DNA重组与合成技术的发展,使重组人血清白蛋白(rHSA)的生产和应用得到实现。以毕赤酵母作为蛋白表达系统,高密度发酵生产白蛋白,不仅可以避免原料紧张和病毒污染等问题,还可以实现大规模生产。HSA的临床使用剂量很大,每针剂通常达到10~25g,因此对重组白蛋白的纯度要求非常严格。通常以基因工程菌Pichia pastoris高密度发酵所得的rHSA为原料,通过各种纯化方法将发酵液中的杂质一一去除。当rHSA纯度大于99%时,进一步的纯化操作异常艰难。免疫亲和层析(IAC)依靠抗原与抗体结合的特异性,能够准确捕获混合物中的目标蛋白,获得高纯度产物。
杂交瘤细胞是由脾细胞和骨髓瘤细胞融合而成,但是其基因表达不稳定,容易在传代培养和冻存中逐渐丢失染色体,导致抗体产生能力减弱或丧失(李莉等,抗人血白蛋白单克隆抗体的制备及其免疫金标试纸条的研制,中国卫生检验杂志,2007,017(011):2028-2029,2051.及余健等,牛血清白蛋白单克隆抗体杂交瘤细胞株的建立及鉴定,微生物学免疫学进展,2007(01):32-36.),因此急需一种能稳定生产HSA抗体的杂交瘤细胞。免疫亲和层析柱的制备和纯化技术虽已有报道(王迪等,莱克多巴胺免疫亲和柱的制备与应用研究,分析测试学报,2010(08):58-62.及徐燕等,去氢甲睾酮多克隆抗体免疫亲和柱的制备研究,中国食品学报,2011(07):201-205.),但是其柱容量多为纳克级,已知最高柱容量的是草鱼生长激素单抗免疫亲和柱,柱容量为70μg/ml,且重复性和稳定性都不高,数据显示免疫亲和柱一般可使用3次,4℃只可存放三个月。柱容量、重复性和稳定性是免疫亲和层析柱存在的主要问题,严重影响免疫亲和层析的使用和推广。本领域急需一种具有较大柱容量,并可重复性和稳定性均较高的可除去HSA中杂质的层析柱。
发明内容
本发明要解决的技术问题是为了克服现有杂交瘤细胞制备单克隆抗体中细胞和分泌的抗体稳定性低,亲和层析柱柱容量、重复性和稳定性低导致单克隆抗体纯度难以进一步提高的缺陷,提供一种人血清白蛋白单克隆抗体、其杂交瘤细胞株及其应用,杂交瘤细胞株分泌的单克隆抗体在亲和层析柱中可以实现不正确空间结构的重组人血清白蛋白的去除,提高人血清白蛋白的纯度。

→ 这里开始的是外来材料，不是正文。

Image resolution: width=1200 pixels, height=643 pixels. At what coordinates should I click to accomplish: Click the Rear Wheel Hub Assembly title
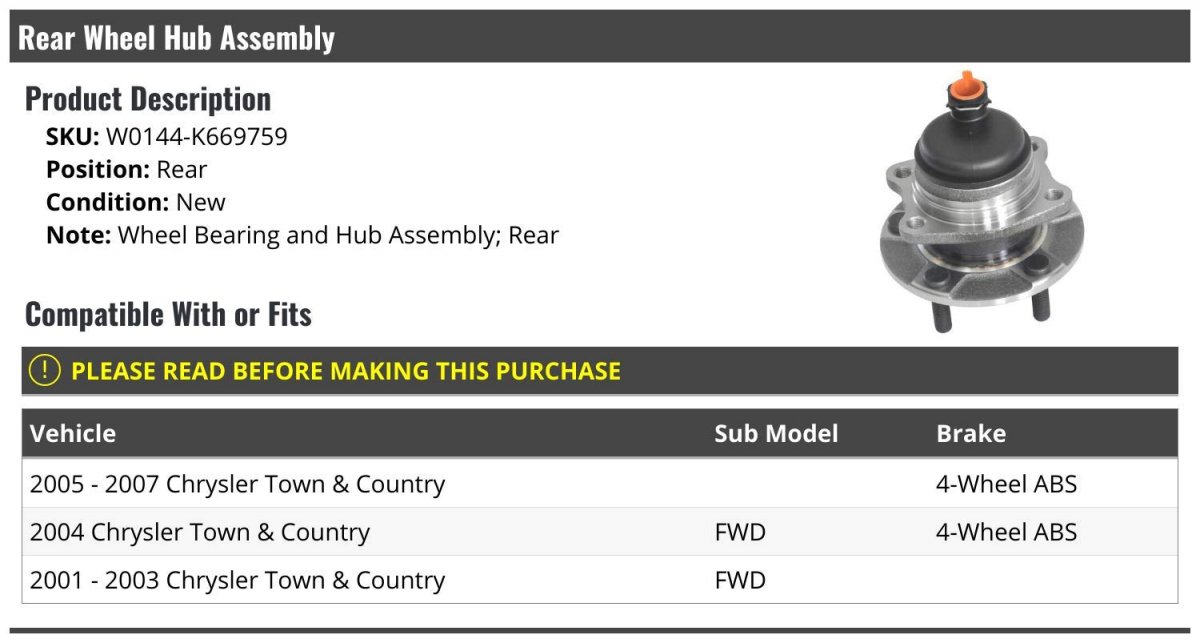[x=177, y=38]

本发明的第一方面涉及一种可分泌抗人血清白蛋白的单克隆抗体的杂交瘤细胞株,所述杂交瘤细胞株的保藏编号为CCTCC NO:C2020105。
本发明的第二方面涉及上述第一方面的杂交瘤细胞株分泌的抗人血清白蛋白的单克隆抗体。
本发明的第三方面涉及上述第一方面的杂交瘤细胞株的制备方法,包括以下步骤:
1)将SP2/0小鼠骨髓瘤细胞,与用人血清白蛋白作为抗原免疫Balb/c小鼠的脾脏细胞融合,在选择培养基中进行杂交瘤细胞筛选;
2)将步骤1)中筛选出的阳性杂交瘤细胞在含FBS的基础培养基中进行筛选,获得稳定分泌抗人血清白蛋白的单克隆抗体的杂交瘤细胞株。
所述的选择培养基可为本领域常规,例如HAT培养基。
所述的基础培养基可为本领域常规,例如HAT培养基。
所述的步骤2)中的FBS的体积分数大于等于20%。
所述的步骤2)中的筛选的次数大于等于二次、小于等于六次。
本发明的第四方面涉及一种纯化HSA的免疫亲和层析方法,其基于本发明第二方面所述的单克隆抗体制备,包括以下步骤:
(1)将单克隆抗体与琼脂糖凝胶,优选CNBr-Sepharose 4B,偶联后装柱、封闭并洗涤,获得制备好的免疫亲和层析柱;
(2)平衡后,将含有人血清白蛋白的上样液上样至制备好的免疫亲和层析柱,洗涤并洗脱获得含高纯度目标蛋白的洗脱液;其中,所述人血清白蛋白例如血浆人血清白蛋白或重组人血清白蛋白;
(3)将获得的含高纯度目标蛋白的洗脱液用中和缓冲液调整pH为中性并浓缩即得。
在所述步骤(1)中,所述单克隆抗体优选用偶联缓冲液透析过夜;所述偶联缓冲液为0.1M NaHCO3,0.5M NaCl,pH 8.3;
和/或,所述装柱后,用偶联缓冲液洗去未偶联的单克隆抗体,并用封闭缓冲液封闭,所述偶联缓冲液的体积为5~10倍柱体积,所述封闭缓冲液的体积为5倍柱体积的0.1MTris-HCl,pH 8.0;
和/或,所述洗涤为用醋酸缓冲液和Tris-HCl缓冲液交替洗涤填料,重复4~5次,然后用PBS缓冲液反复洗涤至填料为中性,其中所述醋酸缓冲液优选为含0.5mol/L NaCl的0.1mol/L醋酸缓冲液,pH 4.0,5倍柱体积,所述Tris-HCl缓冲液优选为含0.5mol/L NaCl的0.1mol/L Tris-HCl缓冲液,pH8.0,所述PBS缓冲液优选为10倍柱体积;
和/或,在步骤(2)中,所述上样液使用的上样缓冲液、平衡和洗涤使用的缓冲液为20mM Na2HPO4-NaH2PO4+0.1M NaCl,pH为7.5;所述洗脱使用的洗脱液为20mM甘氨酸-HCl,pH为2.5;
和/或,在步骤(3)中,所述中和缓冲液为3M Tris-HCl,pH为9.0。
本发明的第五方面涉及一种用于免疫学检测的试剂盒,包括如本发明第一方面所述的杂交瘤细胞株,或者如本发明第二方面所述的单克隆抗体;
优选地,所述试剂盒还包括检测板、酶标抗体、显色液和终止液。
所述的试剂盒可为本领域常规,例如极微量或残留量白蛋白检测试剂盒、尿微量白蛋白/尿肌酐检测试剂盒或糖化血清白蛋白检测试剂盒。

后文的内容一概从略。